YOUR TASK ▸
Please turn the data, starting with the line that contains "Image resolution: width=1540" and going on through the line that contains "Select the lightning", into a numbered list with blank lines left out.

+++

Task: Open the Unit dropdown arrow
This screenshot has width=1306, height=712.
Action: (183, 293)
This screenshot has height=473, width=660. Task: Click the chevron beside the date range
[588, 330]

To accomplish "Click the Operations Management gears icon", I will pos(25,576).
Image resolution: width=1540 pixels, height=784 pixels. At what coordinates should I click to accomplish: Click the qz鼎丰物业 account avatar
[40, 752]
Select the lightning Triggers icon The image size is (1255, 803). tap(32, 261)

+++

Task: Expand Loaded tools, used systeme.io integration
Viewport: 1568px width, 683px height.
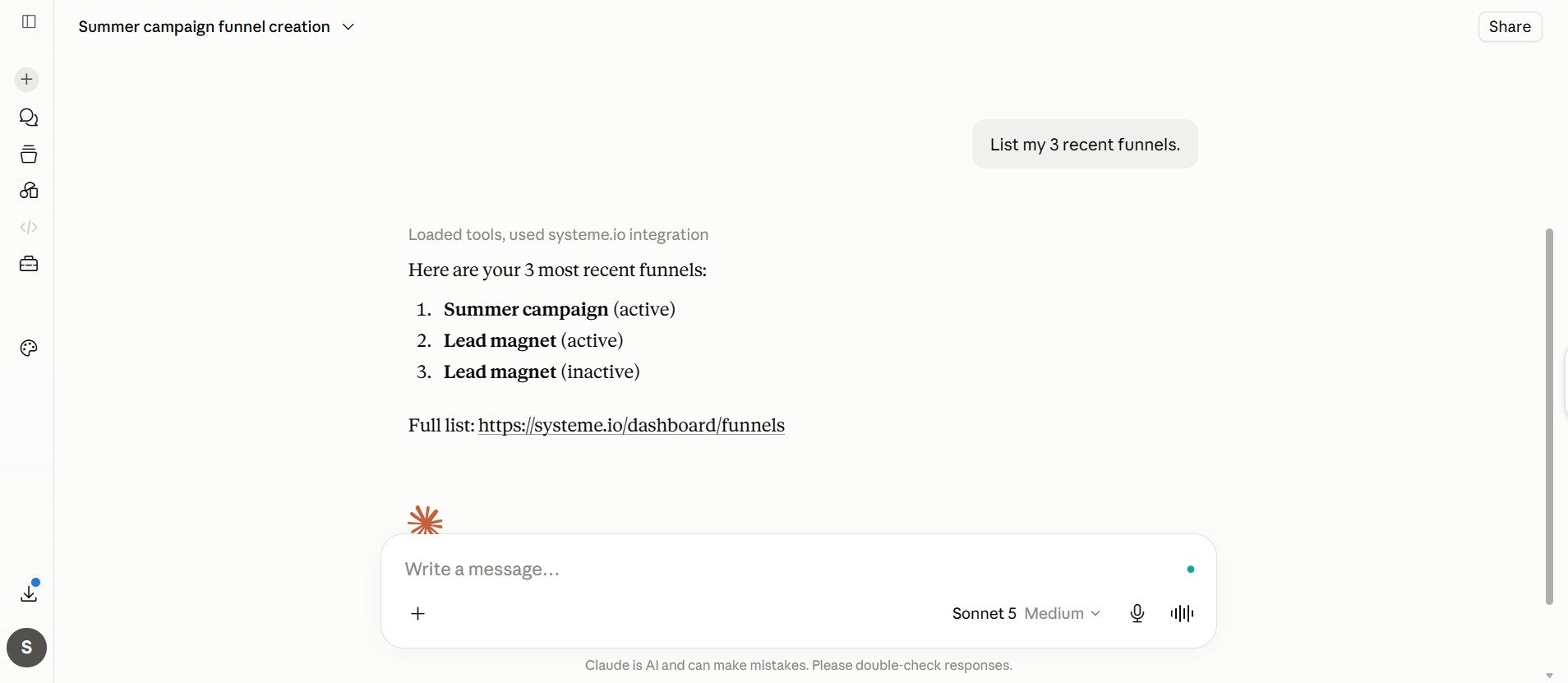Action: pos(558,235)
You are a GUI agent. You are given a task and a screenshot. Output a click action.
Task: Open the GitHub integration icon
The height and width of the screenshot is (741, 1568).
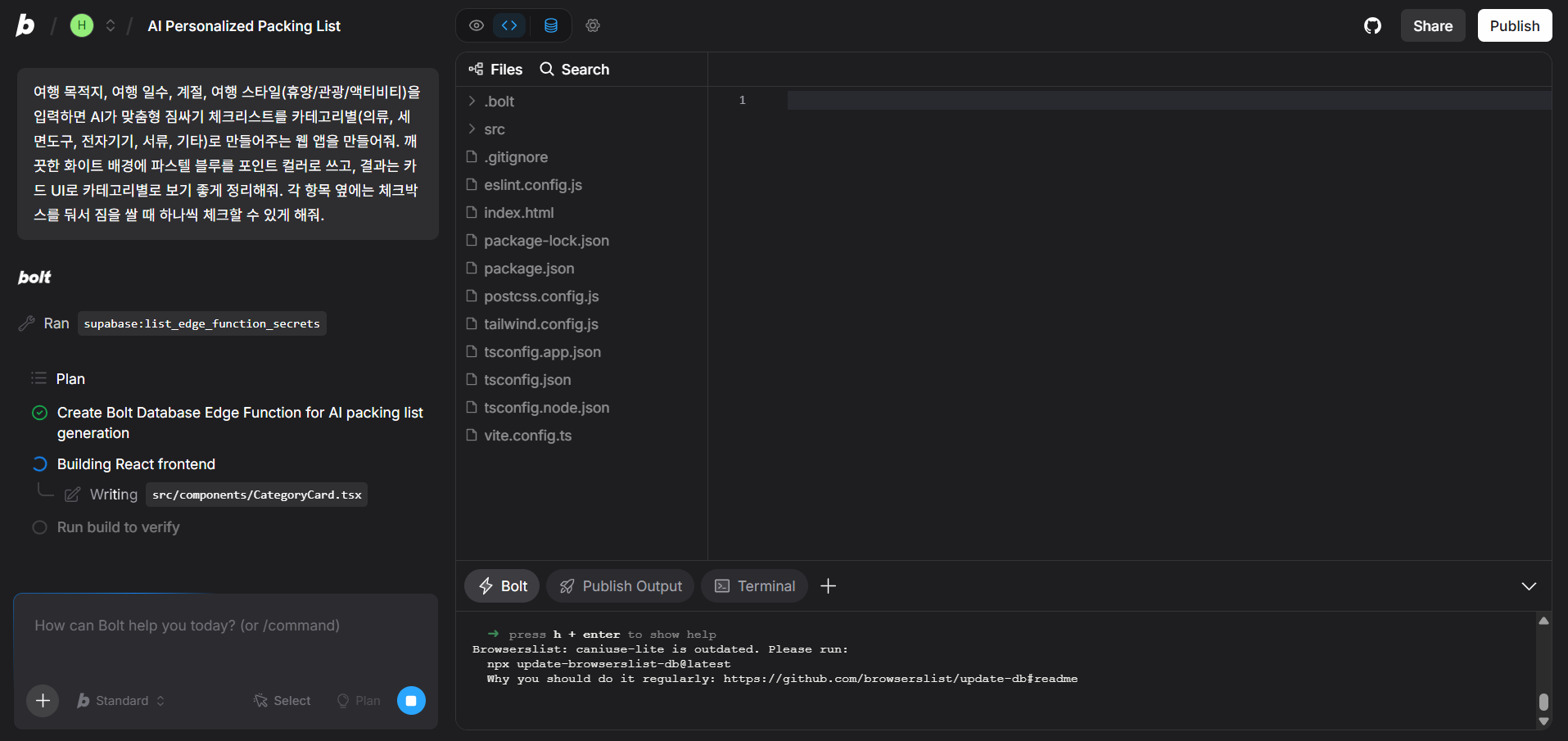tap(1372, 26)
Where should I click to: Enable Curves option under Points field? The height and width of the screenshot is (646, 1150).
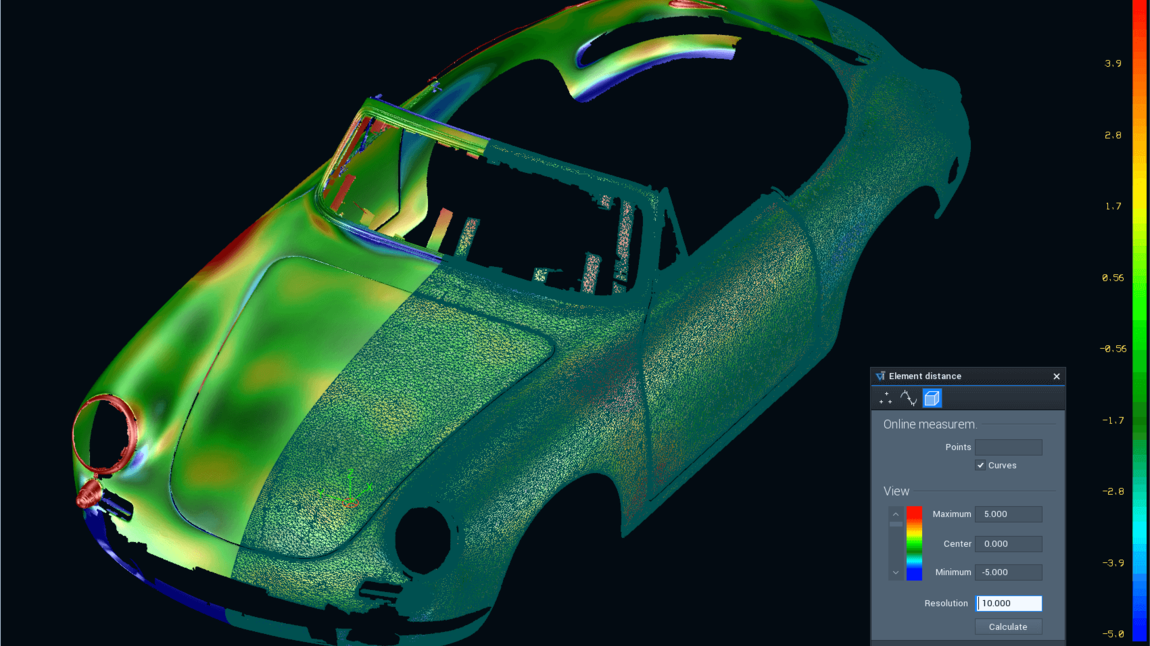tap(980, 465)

+++

OUTPUT OF THE TASK ▸
1. Image resolution: width=1540 pixels, height=784 pixels. At what coordinates should I click to accomplish: Click the qz鼎丰物业 account avatar
2. [40, 752]
3. Select the lightning Triggers icon The image size is (1255, 803). tap(32, 261)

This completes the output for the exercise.